▼

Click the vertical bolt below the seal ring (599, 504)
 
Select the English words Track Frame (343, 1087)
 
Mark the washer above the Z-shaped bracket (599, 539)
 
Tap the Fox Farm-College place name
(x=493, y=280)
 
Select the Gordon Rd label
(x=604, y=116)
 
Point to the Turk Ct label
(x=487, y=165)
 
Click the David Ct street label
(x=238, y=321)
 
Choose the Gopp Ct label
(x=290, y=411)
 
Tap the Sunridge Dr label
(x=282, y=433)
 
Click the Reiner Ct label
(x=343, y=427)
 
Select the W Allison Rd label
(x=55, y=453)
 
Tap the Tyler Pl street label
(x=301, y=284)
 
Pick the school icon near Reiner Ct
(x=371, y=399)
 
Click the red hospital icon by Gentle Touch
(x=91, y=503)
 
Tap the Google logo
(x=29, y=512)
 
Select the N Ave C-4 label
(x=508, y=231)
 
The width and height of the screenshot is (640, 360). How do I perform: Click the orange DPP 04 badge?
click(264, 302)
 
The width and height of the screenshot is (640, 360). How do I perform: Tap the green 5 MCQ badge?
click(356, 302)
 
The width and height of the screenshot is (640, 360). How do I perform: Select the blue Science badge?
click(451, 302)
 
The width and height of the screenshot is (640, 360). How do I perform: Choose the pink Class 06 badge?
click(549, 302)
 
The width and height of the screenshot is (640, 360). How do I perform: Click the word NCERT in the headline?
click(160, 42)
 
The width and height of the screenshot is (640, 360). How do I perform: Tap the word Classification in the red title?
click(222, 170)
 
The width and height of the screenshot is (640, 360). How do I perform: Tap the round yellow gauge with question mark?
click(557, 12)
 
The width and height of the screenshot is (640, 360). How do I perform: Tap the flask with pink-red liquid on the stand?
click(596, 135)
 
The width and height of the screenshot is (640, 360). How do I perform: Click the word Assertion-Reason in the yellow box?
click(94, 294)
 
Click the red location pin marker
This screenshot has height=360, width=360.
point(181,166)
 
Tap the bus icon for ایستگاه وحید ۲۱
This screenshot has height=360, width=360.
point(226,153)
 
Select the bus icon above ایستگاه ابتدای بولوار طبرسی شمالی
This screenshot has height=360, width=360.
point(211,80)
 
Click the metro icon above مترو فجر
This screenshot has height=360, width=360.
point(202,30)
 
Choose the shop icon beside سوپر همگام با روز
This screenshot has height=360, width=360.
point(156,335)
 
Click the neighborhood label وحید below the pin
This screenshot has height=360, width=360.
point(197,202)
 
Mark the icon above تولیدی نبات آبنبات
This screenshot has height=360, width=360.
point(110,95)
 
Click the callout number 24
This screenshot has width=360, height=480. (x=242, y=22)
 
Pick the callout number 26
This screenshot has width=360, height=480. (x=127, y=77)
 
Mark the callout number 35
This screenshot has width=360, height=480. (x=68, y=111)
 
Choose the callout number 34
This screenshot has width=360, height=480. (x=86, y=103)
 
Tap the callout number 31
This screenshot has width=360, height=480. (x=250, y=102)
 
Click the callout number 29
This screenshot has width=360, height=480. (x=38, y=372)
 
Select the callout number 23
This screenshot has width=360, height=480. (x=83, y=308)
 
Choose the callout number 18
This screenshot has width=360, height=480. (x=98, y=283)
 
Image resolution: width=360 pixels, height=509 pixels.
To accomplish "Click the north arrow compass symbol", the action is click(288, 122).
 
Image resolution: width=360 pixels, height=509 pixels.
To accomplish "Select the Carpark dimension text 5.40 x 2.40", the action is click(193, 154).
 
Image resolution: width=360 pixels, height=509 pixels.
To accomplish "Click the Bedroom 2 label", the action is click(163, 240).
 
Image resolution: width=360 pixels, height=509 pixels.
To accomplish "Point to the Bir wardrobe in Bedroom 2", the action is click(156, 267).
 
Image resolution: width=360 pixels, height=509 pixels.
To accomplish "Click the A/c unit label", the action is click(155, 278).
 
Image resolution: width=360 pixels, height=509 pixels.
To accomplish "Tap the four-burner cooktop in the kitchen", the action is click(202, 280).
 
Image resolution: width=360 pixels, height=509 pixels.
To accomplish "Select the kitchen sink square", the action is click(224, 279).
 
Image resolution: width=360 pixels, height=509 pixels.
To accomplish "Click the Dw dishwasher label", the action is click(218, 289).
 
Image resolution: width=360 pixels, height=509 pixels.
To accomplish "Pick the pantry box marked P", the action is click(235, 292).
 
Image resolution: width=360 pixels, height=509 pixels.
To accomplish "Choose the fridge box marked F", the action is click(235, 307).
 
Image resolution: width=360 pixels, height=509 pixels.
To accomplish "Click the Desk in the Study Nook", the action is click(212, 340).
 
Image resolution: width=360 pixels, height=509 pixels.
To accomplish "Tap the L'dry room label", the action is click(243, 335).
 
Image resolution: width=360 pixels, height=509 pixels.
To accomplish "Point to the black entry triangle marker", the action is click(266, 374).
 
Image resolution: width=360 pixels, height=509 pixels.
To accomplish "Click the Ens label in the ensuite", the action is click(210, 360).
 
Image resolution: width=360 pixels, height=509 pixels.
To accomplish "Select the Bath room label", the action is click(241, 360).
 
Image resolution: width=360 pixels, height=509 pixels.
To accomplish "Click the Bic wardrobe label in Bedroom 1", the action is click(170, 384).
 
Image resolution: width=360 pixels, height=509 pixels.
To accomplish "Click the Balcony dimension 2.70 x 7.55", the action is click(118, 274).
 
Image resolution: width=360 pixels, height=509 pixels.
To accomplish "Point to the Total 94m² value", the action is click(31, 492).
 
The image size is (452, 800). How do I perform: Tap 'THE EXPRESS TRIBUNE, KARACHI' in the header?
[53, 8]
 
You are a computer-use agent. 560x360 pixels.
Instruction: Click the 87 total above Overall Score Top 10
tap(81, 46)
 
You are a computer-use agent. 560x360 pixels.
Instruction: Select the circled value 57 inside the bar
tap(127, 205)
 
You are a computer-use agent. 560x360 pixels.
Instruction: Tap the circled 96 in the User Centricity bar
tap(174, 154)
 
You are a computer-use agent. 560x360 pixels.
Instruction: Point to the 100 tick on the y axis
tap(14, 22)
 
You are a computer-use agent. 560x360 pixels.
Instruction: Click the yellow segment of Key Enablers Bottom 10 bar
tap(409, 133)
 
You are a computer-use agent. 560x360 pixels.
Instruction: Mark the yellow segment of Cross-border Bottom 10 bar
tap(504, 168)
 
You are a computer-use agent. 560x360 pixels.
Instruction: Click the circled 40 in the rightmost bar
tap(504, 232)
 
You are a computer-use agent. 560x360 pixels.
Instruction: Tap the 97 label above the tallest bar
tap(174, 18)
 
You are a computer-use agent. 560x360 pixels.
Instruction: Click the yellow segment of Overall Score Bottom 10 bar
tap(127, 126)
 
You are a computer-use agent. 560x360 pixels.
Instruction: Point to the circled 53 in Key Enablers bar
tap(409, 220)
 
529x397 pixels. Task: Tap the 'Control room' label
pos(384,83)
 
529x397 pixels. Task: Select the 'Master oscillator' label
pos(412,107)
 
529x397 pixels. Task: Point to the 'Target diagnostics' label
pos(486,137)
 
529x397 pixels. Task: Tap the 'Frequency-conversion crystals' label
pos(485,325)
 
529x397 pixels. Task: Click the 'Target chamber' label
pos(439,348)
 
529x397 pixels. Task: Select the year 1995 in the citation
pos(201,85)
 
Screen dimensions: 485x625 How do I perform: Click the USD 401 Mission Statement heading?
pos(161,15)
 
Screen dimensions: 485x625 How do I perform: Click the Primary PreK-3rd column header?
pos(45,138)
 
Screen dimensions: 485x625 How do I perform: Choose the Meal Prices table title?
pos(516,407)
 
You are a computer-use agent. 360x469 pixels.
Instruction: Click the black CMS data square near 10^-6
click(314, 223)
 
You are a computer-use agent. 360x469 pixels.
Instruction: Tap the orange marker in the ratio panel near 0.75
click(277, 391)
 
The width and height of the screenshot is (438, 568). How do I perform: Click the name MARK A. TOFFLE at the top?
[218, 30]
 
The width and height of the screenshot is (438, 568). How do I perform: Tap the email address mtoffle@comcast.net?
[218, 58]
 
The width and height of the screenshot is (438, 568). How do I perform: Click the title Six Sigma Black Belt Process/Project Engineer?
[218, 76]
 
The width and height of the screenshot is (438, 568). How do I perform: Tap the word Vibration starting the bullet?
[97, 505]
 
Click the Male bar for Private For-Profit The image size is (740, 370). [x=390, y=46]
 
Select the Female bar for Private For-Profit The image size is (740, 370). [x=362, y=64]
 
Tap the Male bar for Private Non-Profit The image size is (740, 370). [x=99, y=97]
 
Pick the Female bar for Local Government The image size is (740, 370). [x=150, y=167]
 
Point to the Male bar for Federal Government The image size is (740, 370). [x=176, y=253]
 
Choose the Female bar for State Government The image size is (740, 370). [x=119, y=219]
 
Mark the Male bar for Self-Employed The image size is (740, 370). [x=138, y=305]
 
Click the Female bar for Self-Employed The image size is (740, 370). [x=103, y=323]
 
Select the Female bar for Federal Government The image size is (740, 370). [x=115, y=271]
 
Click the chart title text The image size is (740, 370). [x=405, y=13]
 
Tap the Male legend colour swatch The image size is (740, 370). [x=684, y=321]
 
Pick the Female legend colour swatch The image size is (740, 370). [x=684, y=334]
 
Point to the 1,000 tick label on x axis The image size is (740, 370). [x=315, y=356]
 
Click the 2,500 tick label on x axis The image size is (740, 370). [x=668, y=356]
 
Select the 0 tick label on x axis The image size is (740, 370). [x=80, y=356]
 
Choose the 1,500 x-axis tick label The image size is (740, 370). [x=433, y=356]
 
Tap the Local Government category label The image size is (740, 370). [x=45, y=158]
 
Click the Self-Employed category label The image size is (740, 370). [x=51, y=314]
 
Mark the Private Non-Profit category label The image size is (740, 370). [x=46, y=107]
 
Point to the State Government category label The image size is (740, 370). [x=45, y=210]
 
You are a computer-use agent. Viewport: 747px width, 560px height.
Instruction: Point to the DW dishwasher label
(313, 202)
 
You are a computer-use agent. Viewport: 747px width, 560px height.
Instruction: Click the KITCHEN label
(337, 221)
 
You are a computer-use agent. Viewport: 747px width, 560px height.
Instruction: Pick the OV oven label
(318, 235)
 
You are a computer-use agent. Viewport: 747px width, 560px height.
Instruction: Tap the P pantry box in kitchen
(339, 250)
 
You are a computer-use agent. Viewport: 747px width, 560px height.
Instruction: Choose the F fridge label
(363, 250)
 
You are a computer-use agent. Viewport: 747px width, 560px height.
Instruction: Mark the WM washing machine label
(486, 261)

▲

> _WHAT TO DO_
Please give the lines of the data above as a numbered list, leaving out blank lines. Begin at the line that contains "Choose the shop icon beside سوپر همگام با روز" and stop after the line that contains "This screenshot has width=360, height=480. (x=68, y=111)".

> _RESULT OF THIS EXERCISE_
1. Choose the shop icon beside سوپر همگام با روز
2. This screenshot has height=360, width=360.
3. point(156,335)
4. Click the neighborhood label وحید below the pin
5. This screenshot has height=360, width=360.
6. point(197,202)
7. Mark the icon above تولیدی نبات آبنبات
8. This screenshot has height=360, width=360.
9. point(110,95)
10. Click the callout number 24
11. This screenshot has width=360, height=480. (x=242, y=22)
12. Pick the callout number 26
13. This screenshot has width=360, height=480. (x=127, y=77)
14. Mark the callout number 35
15. This screenshot has width=360, height=480. (x=68, y=111)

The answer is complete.